Muhafazakâr İttilaat gazetesi ise daha ılımlı bir dil kullanarak özellikle Türkiye’deki tutuklamaların “terör propagandası yapmak suçuna” dayandığını belirtmiştir. Gazete ayrıca, Türkiye’deki bazı siyasetçilerin ve gazetecilerin bu tutuklamalardan duyduğu endişeye de yer vermiştir. Ilımlı İran gazetesinde Ortadoğu Uzmanı Hasan Hanizade imzasıyla yayımlanan “Afrin'de Türklerin ve Kürtlerin Yıpratma Savaşı” başlıklı yazıda Türkiye'nin bu operasyonla Suriye bataklığına girdiği ve bunun Ankara'ya çok ağır yükler getireceği ileri sürülmüştür. Yazıda ayrıca, Türkiye’nin YPG ile çatışmasının uzun vadede YPG-PKK ile Türkiye arasında yıpratma savaşına dönüşeceği görüşü paylaşılmıştır. Aynı gazete, Türkiye’nin başlattığı askerî harekâtı “Kanlı Zeytin Dalı” başlığıyla vermiş ve yabancı kaynaklara dayandırdığı haberde Türkiye’nin saldırılarında sivillerin öldüğünü iddia etmiştir.

İLNA HABER AJANSI

İran’da gazeteler dışında İLNA Haber Ajansının Batı kaynaklarına dayandırdığı haberlerle Türkiye’ye ithamlarda bulunması dikkat çekmiştir.

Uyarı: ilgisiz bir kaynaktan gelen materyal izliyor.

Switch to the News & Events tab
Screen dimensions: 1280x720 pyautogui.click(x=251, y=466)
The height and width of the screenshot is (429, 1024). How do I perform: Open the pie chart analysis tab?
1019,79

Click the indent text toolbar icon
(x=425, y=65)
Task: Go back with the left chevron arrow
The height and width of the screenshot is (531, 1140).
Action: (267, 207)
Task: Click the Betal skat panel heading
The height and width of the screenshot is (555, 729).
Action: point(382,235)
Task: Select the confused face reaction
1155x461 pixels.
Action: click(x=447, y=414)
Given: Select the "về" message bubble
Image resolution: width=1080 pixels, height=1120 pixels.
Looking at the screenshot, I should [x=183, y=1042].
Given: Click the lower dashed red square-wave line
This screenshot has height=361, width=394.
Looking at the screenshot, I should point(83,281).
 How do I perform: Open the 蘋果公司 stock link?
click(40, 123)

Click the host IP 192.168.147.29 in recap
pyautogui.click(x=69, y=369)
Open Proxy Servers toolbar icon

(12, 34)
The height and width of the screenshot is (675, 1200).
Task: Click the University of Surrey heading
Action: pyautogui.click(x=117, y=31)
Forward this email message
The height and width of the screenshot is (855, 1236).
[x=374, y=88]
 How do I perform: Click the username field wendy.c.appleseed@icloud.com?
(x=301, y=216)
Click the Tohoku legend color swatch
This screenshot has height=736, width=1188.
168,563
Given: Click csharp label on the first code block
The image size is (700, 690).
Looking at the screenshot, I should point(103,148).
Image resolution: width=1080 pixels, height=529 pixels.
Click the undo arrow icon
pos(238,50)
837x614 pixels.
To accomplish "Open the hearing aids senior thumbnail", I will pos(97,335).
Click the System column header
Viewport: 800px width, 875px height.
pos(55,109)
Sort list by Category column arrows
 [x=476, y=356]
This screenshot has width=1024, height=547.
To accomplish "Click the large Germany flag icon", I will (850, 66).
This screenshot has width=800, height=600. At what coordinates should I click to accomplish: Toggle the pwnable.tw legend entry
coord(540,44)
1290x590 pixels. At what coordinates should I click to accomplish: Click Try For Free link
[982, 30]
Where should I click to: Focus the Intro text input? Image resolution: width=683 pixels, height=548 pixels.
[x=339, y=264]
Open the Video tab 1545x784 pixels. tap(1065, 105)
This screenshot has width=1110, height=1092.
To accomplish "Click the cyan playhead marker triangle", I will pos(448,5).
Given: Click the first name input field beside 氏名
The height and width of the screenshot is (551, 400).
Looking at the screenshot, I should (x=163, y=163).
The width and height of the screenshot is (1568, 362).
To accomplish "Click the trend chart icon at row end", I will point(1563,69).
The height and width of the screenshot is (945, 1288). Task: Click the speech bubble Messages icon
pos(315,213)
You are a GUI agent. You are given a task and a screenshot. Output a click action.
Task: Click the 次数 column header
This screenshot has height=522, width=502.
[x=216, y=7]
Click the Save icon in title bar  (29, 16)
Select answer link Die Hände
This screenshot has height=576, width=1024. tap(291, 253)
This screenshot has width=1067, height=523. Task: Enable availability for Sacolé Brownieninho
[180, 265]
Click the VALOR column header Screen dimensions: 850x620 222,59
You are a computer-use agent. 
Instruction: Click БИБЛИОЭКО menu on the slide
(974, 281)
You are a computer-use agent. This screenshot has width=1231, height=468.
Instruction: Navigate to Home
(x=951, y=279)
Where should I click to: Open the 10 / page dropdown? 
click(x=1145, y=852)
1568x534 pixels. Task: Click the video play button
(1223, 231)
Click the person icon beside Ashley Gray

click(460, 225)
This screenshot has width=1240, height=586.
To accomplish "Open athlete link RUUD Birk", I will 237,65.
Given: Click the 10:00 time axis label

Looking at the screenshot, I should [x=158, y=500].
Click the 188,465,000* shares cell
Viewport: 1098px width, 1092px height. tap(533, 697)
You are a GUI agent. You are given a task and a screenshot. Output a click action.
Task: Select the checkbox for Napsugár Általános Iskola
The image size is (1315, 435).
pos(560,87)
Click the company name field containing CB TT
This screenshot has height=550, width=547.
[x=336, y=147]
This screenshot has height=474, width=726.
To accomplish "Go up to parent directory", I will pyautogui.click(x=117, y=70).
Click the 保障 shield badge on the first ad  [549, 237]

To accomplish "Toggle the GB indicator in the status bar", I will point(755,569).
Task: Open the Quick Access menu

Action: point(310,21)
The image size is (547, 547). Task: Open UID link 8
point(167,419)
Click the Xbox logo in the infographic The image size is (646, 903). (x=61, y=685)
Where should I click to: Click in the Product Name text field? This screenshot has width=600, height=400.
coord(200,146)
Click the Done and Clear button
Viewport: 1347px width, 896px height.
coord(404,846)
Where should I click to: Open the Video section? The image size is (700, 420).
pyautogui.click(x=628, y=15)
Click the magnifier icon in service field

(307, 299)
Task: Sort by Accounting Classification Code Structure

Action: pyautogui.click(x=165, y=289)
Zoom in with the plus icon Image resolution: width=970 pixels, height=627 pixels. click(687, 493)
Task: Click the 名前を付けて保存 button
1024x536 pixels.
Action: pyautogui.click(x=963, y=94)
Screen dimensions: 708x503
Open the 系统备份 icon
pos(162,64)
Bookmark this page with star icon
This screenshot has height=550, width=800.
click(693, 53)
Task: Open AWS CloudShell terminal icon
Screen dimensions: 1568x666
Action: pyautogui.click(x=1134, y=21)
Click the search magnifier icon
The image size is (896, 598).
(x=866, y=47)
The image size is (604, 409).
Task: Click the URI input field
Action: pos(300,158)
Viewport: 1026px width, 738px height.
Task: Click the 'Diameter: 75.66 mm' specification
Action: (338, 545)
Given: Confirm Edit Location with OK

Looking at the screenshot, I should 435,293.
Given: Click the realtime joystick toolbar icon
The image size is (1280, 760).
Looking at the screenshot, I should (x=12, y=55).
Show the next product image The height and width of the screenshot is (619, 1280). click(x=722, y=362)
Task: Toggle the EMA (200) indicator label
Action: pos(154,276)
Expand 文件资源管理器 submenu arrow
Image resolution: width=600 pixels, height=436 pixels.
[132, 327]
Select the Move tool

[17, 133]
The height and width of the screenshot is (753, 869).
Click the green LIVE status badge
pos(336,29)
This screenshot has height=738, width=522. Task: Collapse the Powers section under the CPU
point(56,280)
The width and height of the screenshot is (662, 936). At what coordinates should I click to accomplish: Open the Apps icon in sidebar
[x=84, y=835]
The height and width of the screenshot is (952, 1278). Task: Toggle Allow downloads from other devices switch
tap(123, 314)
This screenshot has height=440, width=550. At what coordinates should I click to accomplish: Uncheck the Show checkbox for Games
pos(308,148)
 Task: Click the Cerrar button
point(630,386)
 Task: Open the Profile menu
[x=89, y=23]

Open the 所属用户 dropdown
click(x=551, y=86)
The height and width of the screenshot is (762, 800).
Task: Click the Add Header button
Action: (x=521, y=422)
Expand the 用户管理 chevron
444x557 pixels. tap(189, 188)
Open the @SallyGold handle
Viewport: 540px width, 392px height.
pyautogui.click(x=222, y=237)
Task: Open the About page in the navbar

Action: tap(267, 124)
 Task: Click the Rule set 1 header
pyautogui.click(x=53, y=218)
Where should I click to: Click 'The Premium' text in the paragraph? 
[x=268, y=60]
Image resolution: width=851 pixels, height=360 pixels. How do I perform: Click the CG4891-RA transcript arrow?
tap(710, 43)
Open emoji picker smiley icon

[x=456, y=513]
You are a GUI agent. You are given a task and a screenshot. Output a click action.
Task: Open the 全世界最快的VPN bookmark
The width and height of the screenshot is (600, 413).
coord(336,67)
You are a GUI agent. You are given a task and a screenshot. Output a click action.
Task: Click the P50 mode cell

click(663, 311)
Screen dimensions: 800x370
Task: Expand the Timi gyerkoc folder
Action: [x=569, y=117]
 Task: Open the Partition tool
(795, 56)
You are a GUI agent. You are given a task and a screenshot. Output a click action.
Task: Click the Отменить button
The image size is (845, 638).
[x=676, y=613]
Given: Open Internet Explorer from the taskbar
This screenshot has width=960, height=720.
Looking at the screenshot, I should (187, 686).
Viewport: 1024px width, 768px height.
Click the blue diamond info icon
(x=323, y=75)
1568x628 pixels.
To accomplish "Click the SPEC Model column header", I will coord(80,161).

İran’da gazeteler dışında İLNA Haber Ajansının Batı kaynaklarına dayandırdığı haberlerle Türkiye’ye ithamlarda bulunması dikkat çekmiştir. Bir İngiliz gazetesine dayandırılan “Zeytin Dalı Operasyonu Onlarca Kişinin Ölümüne Neden Oldu” başlıklı haberde Türkiye'nin Afrin'de öngördüğü hedeflere ulaştığı yazılmıştır. Suriye İnsan Hakları Gözlemcilerinin bu operasyonun on binlerce sivilin ölümüne sebebiyet verdiği raporun paylaşıldığı haberin devamında ise BM'nin raporlarına göre beş bin insanın da yerinden edildiği savunulmuştur.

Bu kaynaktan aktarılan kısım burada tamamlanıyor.